◆ Task instructions
Rewrite the items on the lines from the one containing "At what coordinates" through the one containing "Instruction: Open the หน้าต่าง menu", inclusive, changing "star icon" to "star button" and leaving everything else as it is. Omit the pictures from your answer.

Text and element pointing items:
◇ ◇ ◇

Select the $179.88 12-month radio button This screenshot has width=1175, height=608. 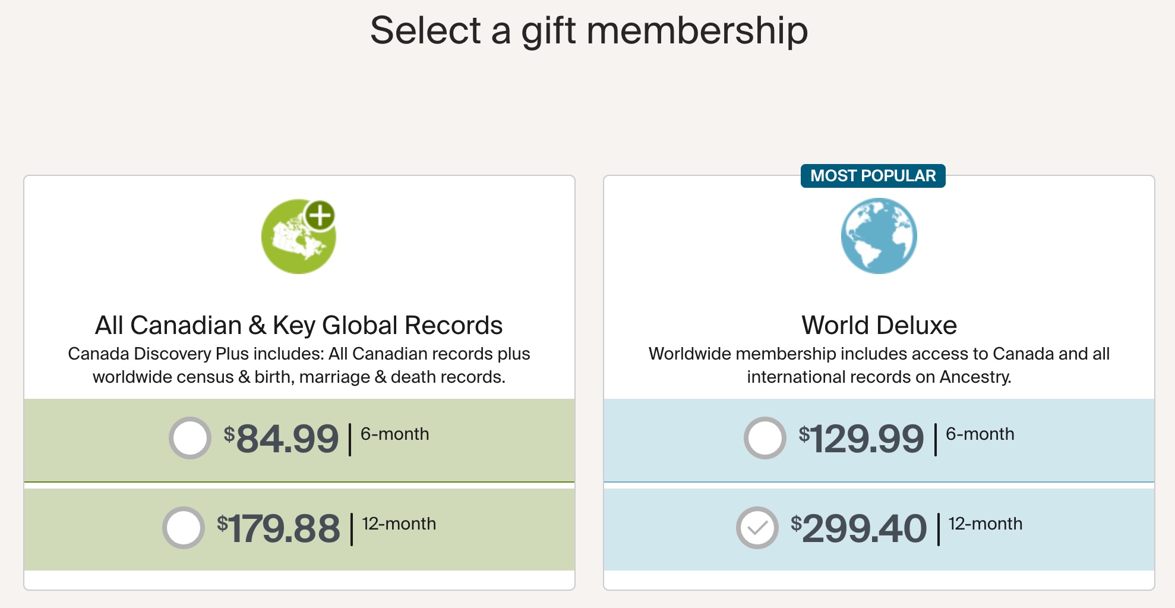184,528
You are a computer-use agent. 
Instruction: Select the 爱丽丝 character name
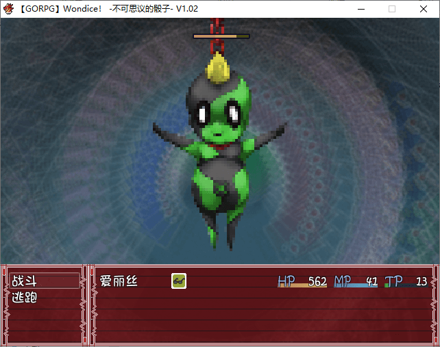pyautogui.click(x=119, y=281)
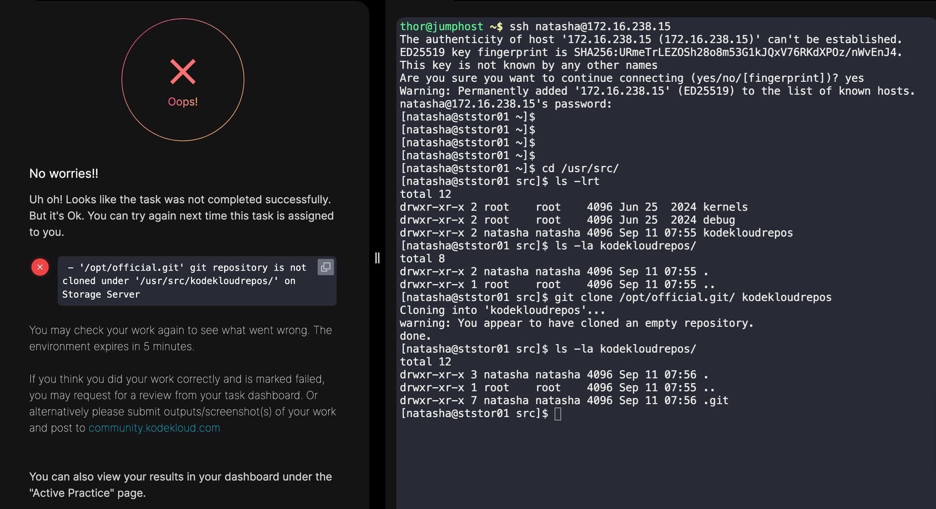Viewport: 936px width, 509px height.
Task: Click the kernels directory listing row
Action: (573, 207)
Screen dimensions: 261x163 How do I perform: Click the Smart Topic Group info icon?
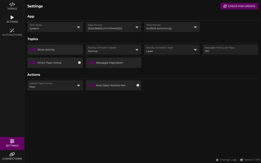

◇ ◇ ◇

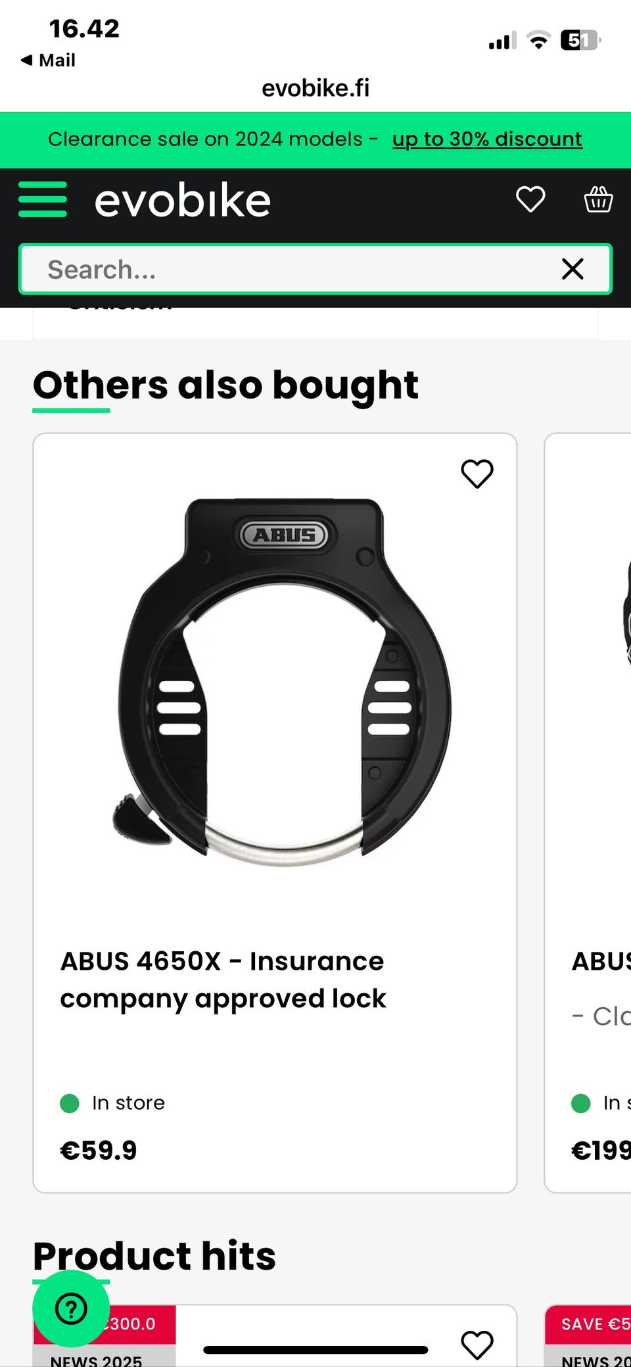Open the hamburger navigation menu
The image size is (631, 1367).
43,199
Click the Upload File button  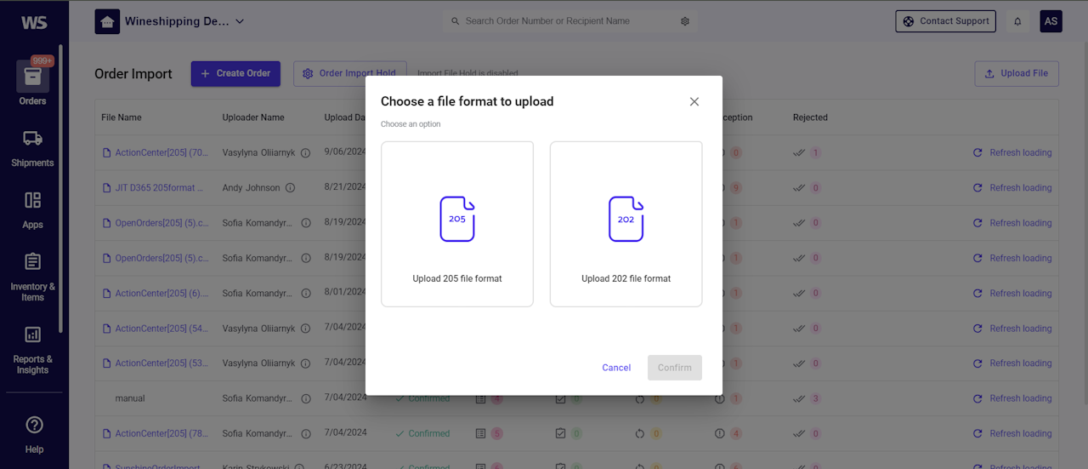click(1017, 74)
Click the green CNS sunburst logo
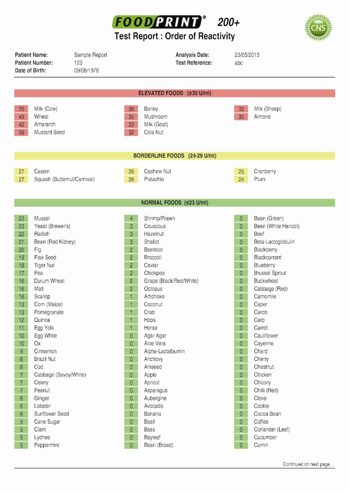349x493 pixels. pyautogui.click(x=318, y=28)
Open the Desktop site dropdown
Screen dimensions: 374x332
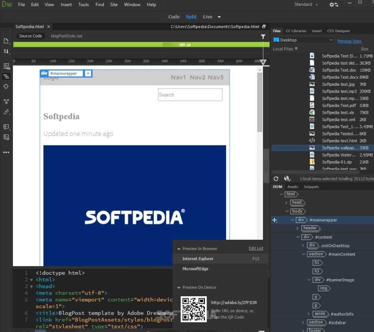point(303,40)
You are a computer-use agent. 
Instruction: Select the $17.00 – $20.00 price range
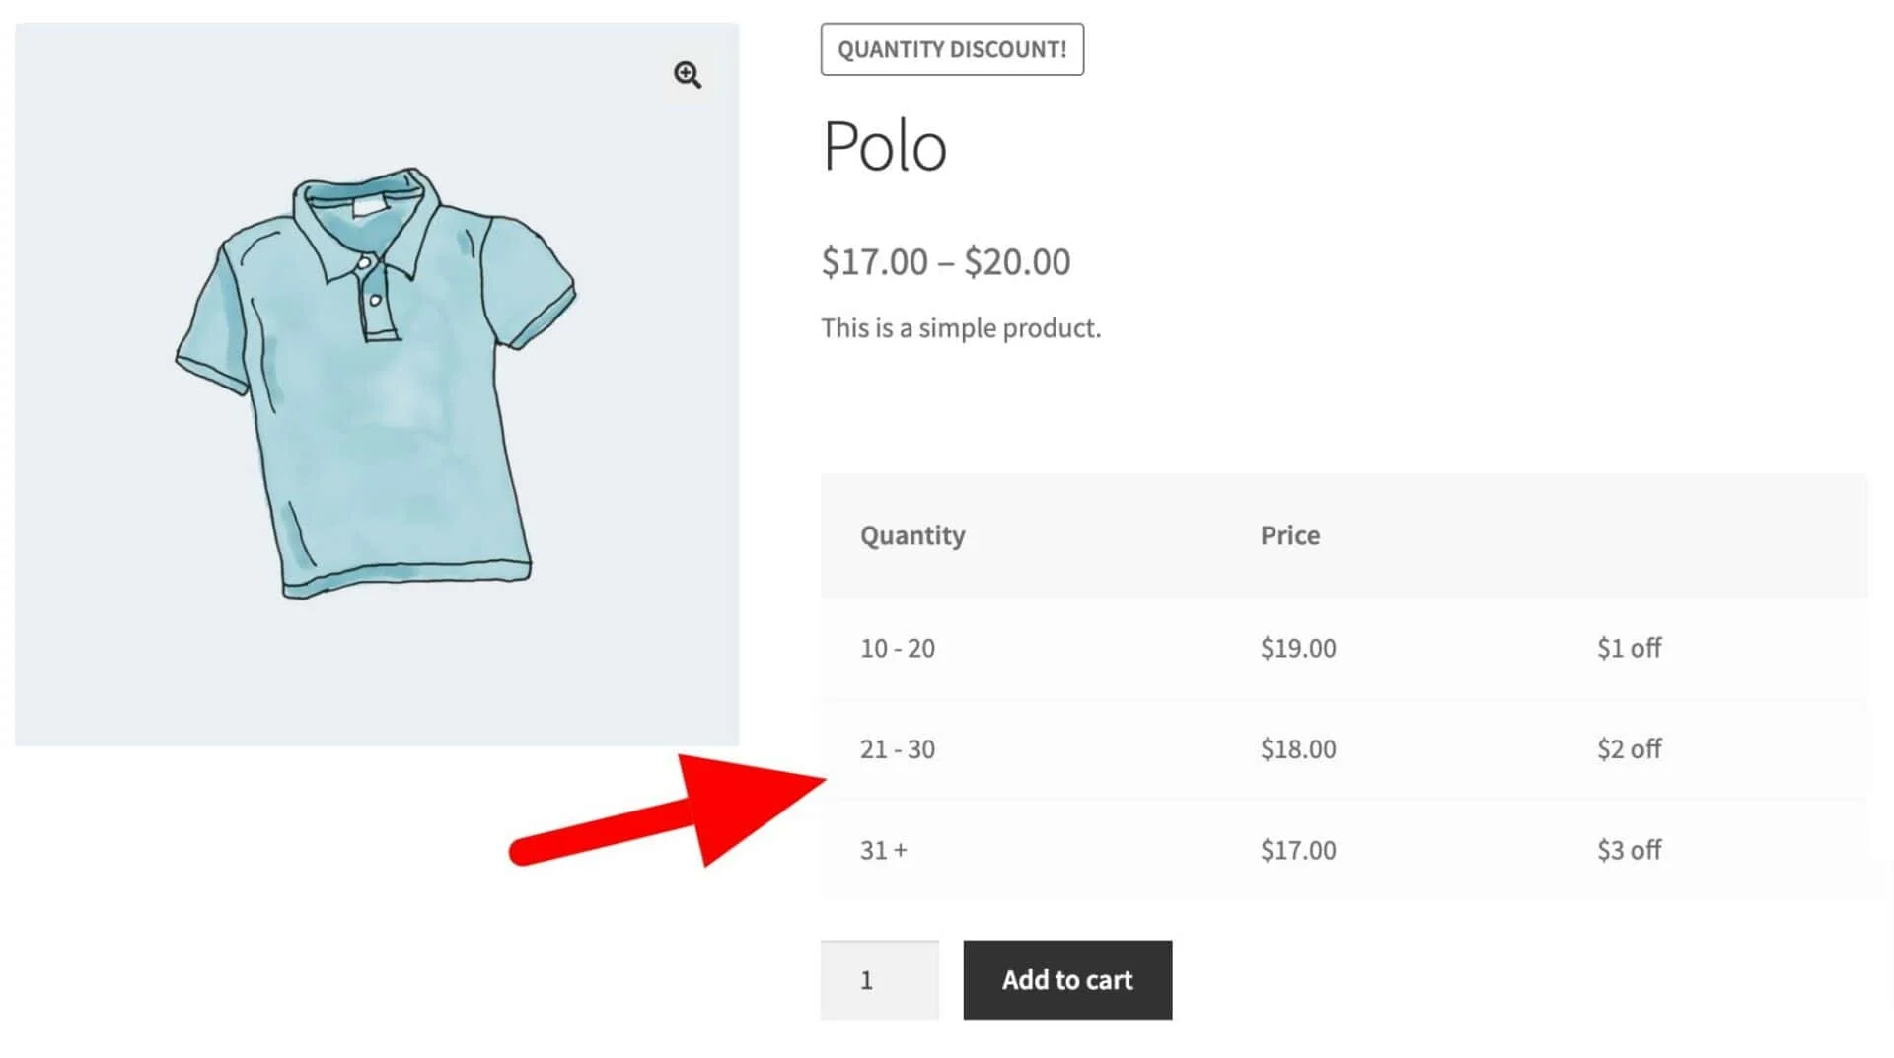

◇ ◇ ◇

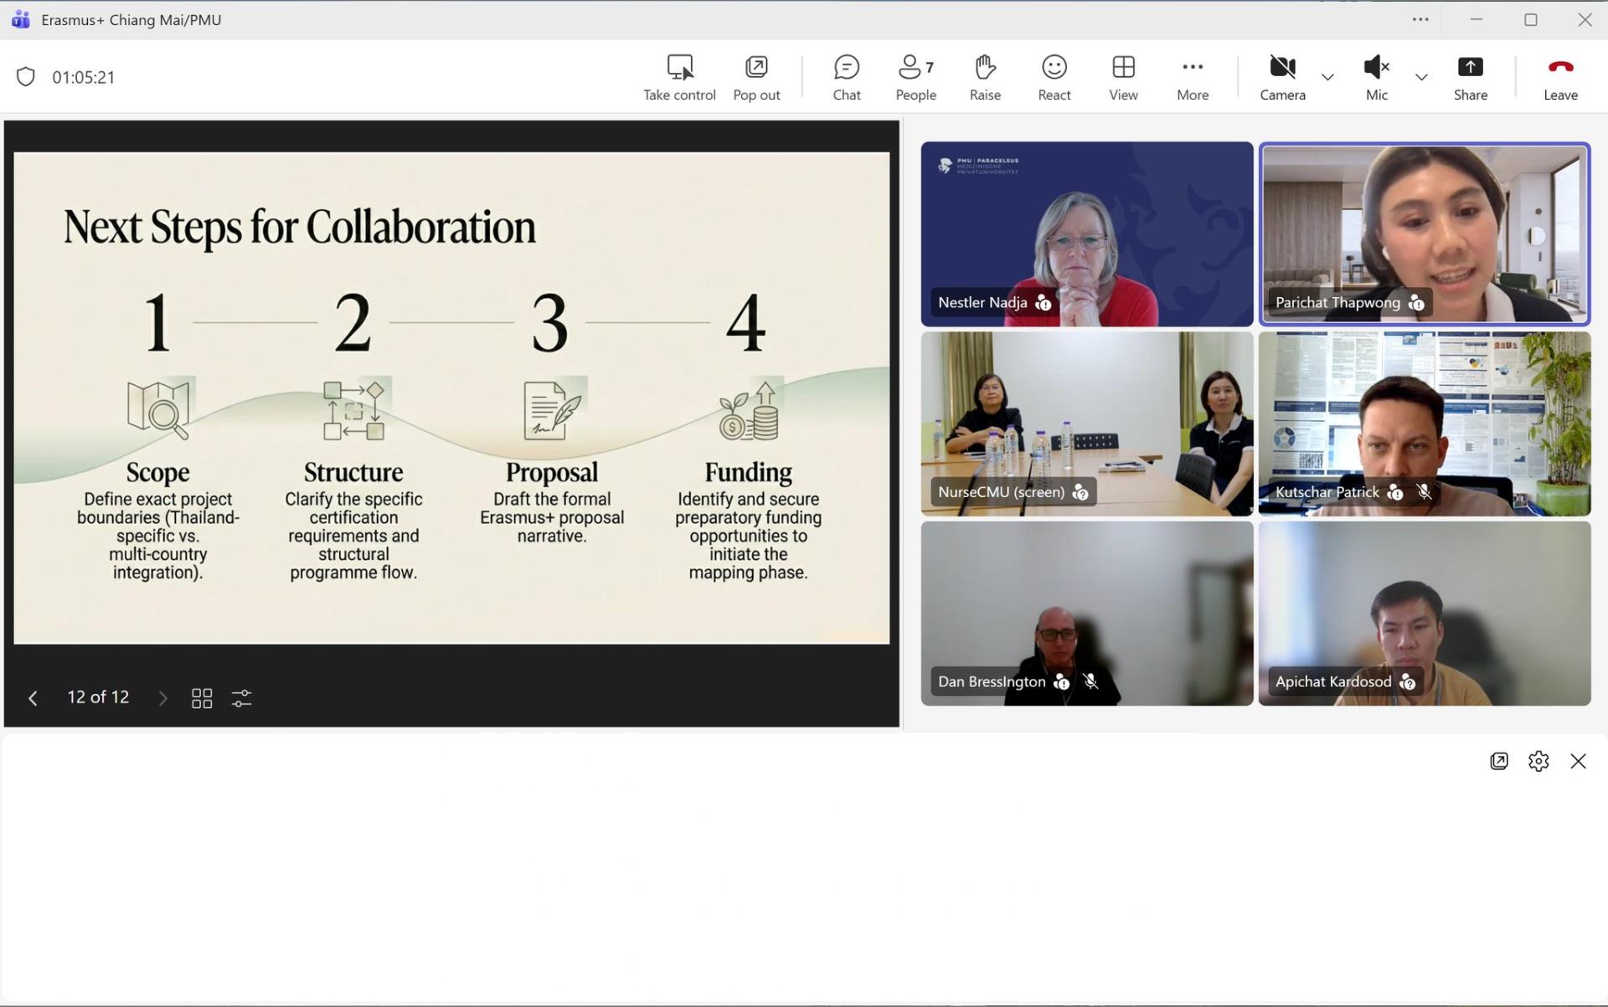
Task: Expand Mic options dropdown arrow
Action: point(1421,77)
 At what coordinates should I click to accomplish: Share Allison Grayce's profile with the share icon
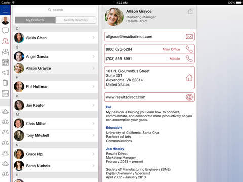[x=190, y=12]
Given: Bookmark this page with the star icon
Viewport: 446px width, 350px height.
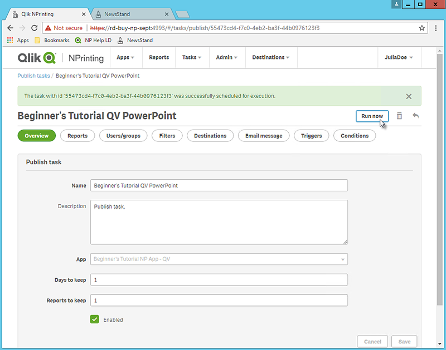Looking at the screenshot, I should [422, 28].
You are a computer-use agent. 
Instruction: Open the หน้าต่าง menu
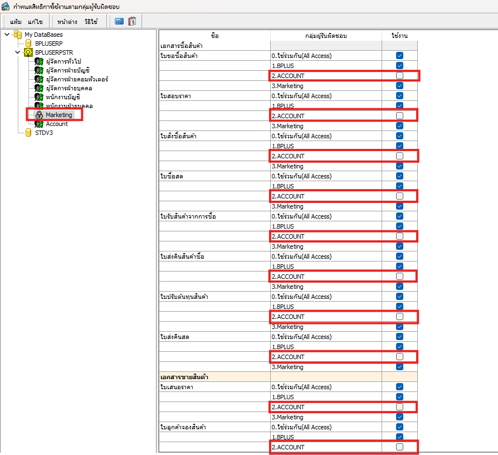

◇ ◇ ◇

◆ The reply
 At what coordinates should I click to accomplish: Share Allison Grayce's profile with the share icon
[x=190, y=12]
Given: Bookmark this page with the star button
Viewport: 446px width, 350px height.
Looking at the screenshot, I should [422, 28].
You are a computer-use agent. 
Instruction: Open the หน้าต่าง menu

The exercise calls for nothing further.